Restrictive covenants, including non-competition and non-solicitation clauses, are common elements in both employment agreements and sales of businesses in Ontario. These clauses are designed to protect the interests of businesses by limiting the actions of employees or former business owners after their departure.
Non-Competition
Non-compete clauses typically restrict employees and former business owners from working for a competitor or starting a competing business for a specified period after leaving their current employment or selling their business. Non-compete clauses can be enforced in the context of a business sale where the seller agrees not to compete with the buyer's business. Additionally, non-compete clauses can be enforced against "executives," defined as individuals holding titles such as chief executive officer, president, chief administrative officer, chief operating officer, chief financial officer, chief information officer, chief legal officer, chief human resources officer, chief corporate development officer, or any other chief executive position. For these individuals, the enforceability of a non-compete clause depends on its construction.
Non-Solicitation
Non-solicitation clauses are intended to prevent business owners from soliciting clients, customers, or employees or customers, for example, of their former business. These clauses aim to safeguard the business’s interests and relationships. If they are well-constructed and reasonable, they may pass the enforceability test established in common law.
Enforceability
The Court of Appeal for Ontario (ONCA) has recently clarified the enforceability of restrictive covenants, such as non-competition provisions, in the context of business sales. In the case of Dr. C. Sims Dentistry Professional Corporation v. Cooke, 2024 ONCA 388 (CanLII), Dr. Sims bought Dr. Cooke's dentistry practice through an Agreement of Purchase and Sale (APS). As part of the sale, Dr. Cooke agreed to a non-competition and non-solicitation covenant, included in both the APS and a separate agreement with identical terms. This covenant prohibited Dr. Cooke from practicing dentistry or using his name in such practice for five years within a 15-kilometer radius of his former practice. Despite this agreement, Dr. Cooke informed Dr. Sims of his intent to work at a dental practice 3.3 kilometers away, prompting Dr. Sims to initiate legal action. The primary issue at trial was the enforceability of the Non-Compete clause, which the judge upheld. Dr. Cooke appealed, arguing that the trial judge erroneously placed the burden on him to prove the Non-Compete was unreasonable, instead of on Dr. Sims, who sought to enforce it. The ONCA referenced a prior decision, affirming that "courts will scrutinize the reasonableness of a restrictive covenant more rigorously in the employment context, while presuming validity when such clauses are negotiated as part of a business sale." Restrictive covenants in business sales are designed to protect the purchaser's interest in the goodwill of the acquired business and thus face less judicial scrutiny compared to those in employment settings. Moreover, when a vendor and purchaser of equal bargaining power enter into a business sale agreement, courts will only rarely interfere with their judgment on what was reasonable at the time.

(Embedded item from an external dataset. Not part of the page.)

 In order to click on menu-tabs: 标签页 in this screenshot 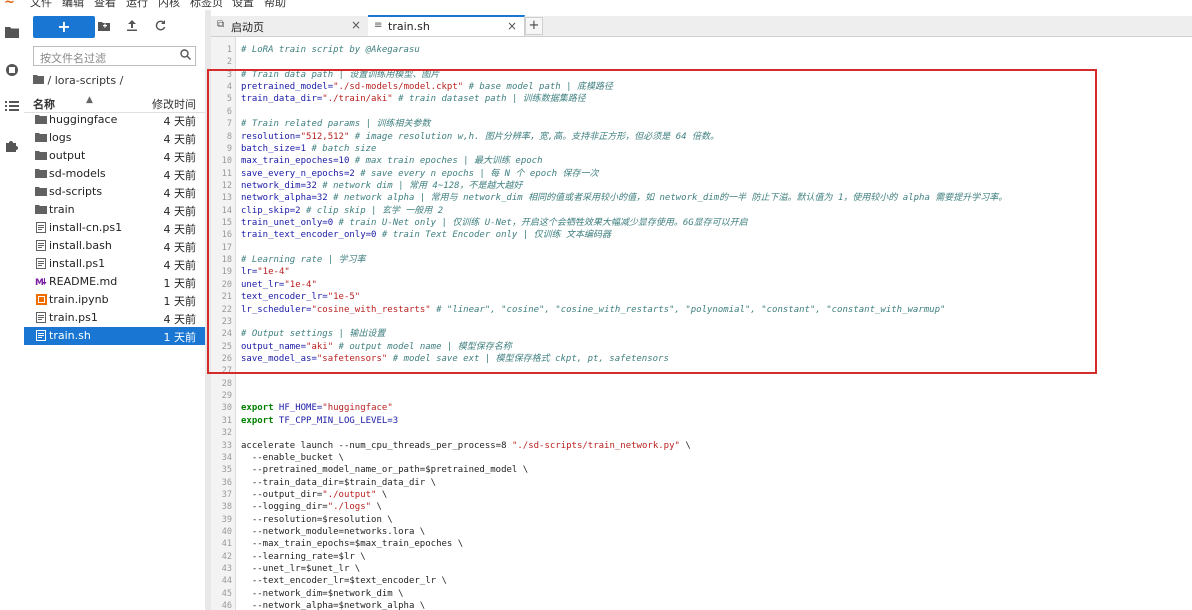, I will do `click(206, 5)`.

Drafting Enforceable Restrictive Covenants
The following best practices should be considered when drafting restrictive covenants to enhance their enforceability:
1. Clear and Specific Language: Use precise language to define the scope of the restrictions, including specific geographic areas, duration, and activities covered.
2. Reasonableness: Ensure that the restrictions are reasonable and proportionate to the protection of legitimate business interests.
3. Tailored Agreements: Customize restrictive covenants based on the individuals role, access to sensitive information, and level of interaction with clients or customers.
4. Legal Advice: Seek legal advice to ensure that the restrictive covenants comply with Ontario law and reflect current judicial trends.
Conclusion
In conclusion, while restrictive covenants like non-competition and non-solicitation clauses can be valuable tools for protecting business interests, their enforceability in Ontario hinges on their reasonableness and precise drafting. Both employers and buyers of businesses must navigate these legal waters carefully to ensure their covenants stand up to judicial scrutiny.